IL-23 inhibitors represent the latest class of biologic therapy available for the management of psoriasis. Clinical trials previously showed promising results for all the members of this class, including guselkumab, risankizumab, and tildrakizumab. Although the already available results from trials, real-life studies are important due to the different cohort of patients to which these studies refer to, such as subjects suffering from multiple comorbidities, the elderly, as well as subjects suffering from other forms than plaque psoriasis. Indeed, these patients are usually excluded by the rigid inclusion and exclusion criteria characterizing the clinical trials.
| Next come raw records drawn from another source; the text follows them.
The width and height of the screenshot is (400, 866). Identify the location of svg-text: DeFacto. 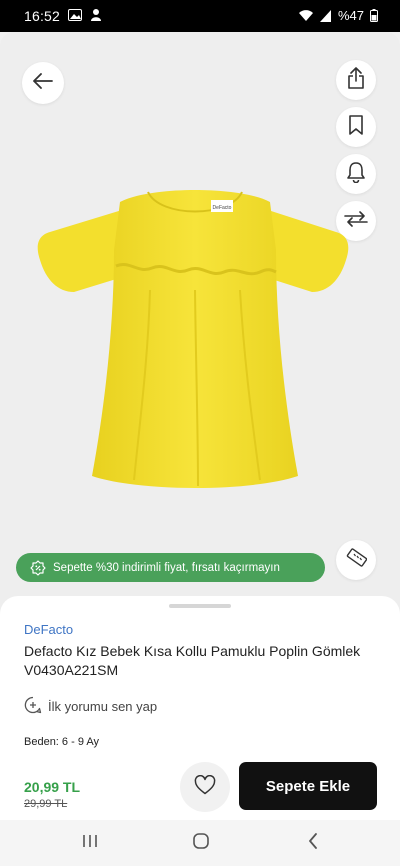
(222, 208).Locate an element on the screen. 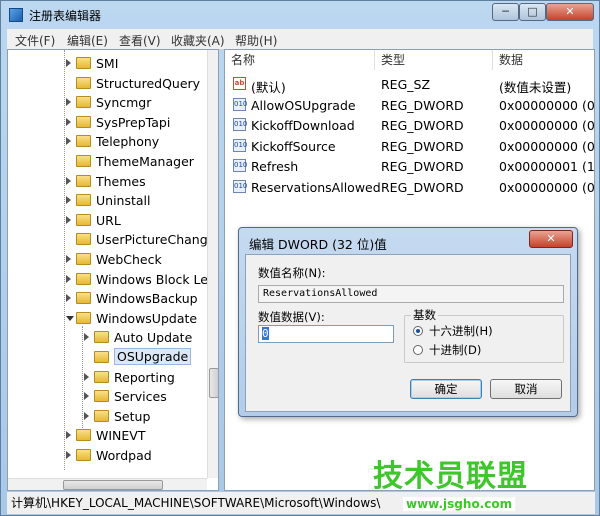  tree-item: OSUpgrade is located at coordinates (108, 358).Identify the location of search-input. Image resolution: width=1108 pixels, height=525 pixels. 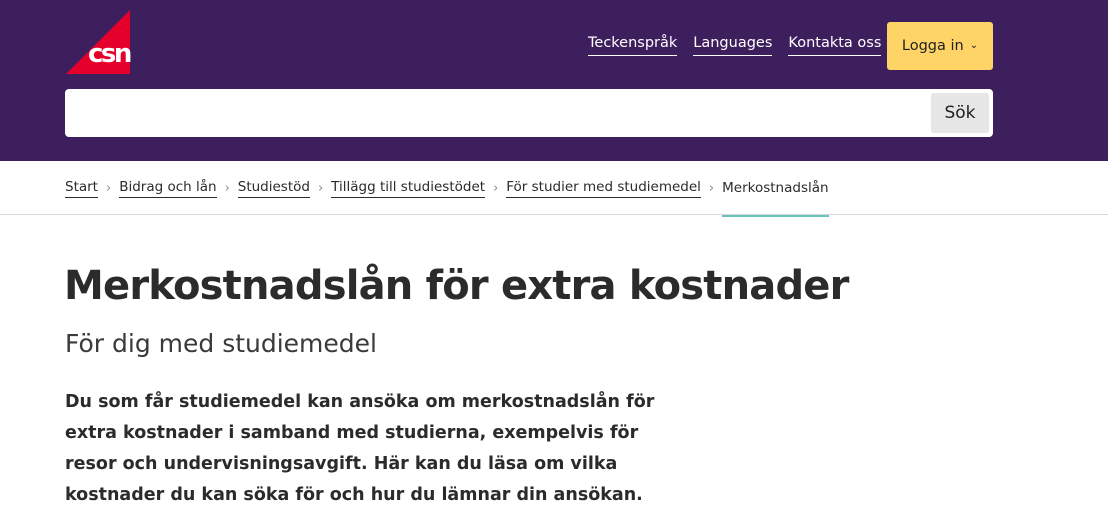
(495, 113).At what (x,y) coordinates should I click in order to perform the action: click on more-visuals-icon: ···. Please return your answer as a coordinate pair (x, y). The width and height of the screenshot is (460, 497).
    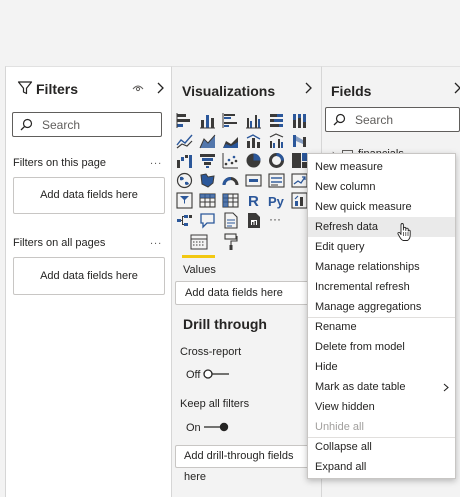
    Looking at the image, I should click on (276, 220).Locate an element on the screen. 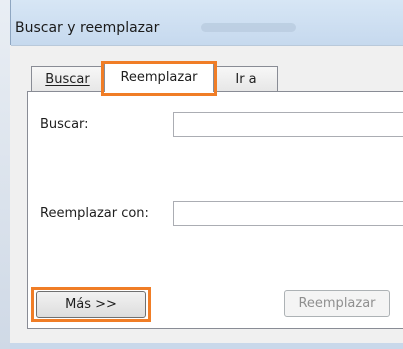 The width and height of the screenshot is (403, 349). replace-with-input is located at coordinates (288, 214).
Furthermore, data from real-life settings are important also in patients affected by infections, such as patients affected by latent tuberculosis, as well as patients affected by COVID-19.60–68 Indeed, these conditions may raise several safety concerns during the treatment decision progress. Hence, real-life studies may represent an important source of data to improve the decision-making progress, leading physicians to choose the best treatment for the best patient. In this context, real-life data about anti-IL-23 seem to confirm the promising results of IL-23 showed by clinical trials, highlighting the efficacy and safety profiles of this new class of biologics also in clinical practice. Hence, guselkumab, risankizumab, and tildrakizumab are confirmed to be effective and safe treatment option in routine dermatological practice, showing excellent outcomes even in more fragile patients, such as the elderly, suffering from multiple comorbidities, with no serious adverse events reported. However, more studies are needed to confirm the actually available data, with further studies evaluating these relatively recent class of biologics also in long-term follow ups, to better evaluate the long-term efficacy, safety, and drug survival.

Data Sharing Statement

Data sharing not applicable to this article as no datasets were generated or analyzed during the current study.

Funding

There is no funding to report.

Disclosure

The authors report no conflicts of interest in this work.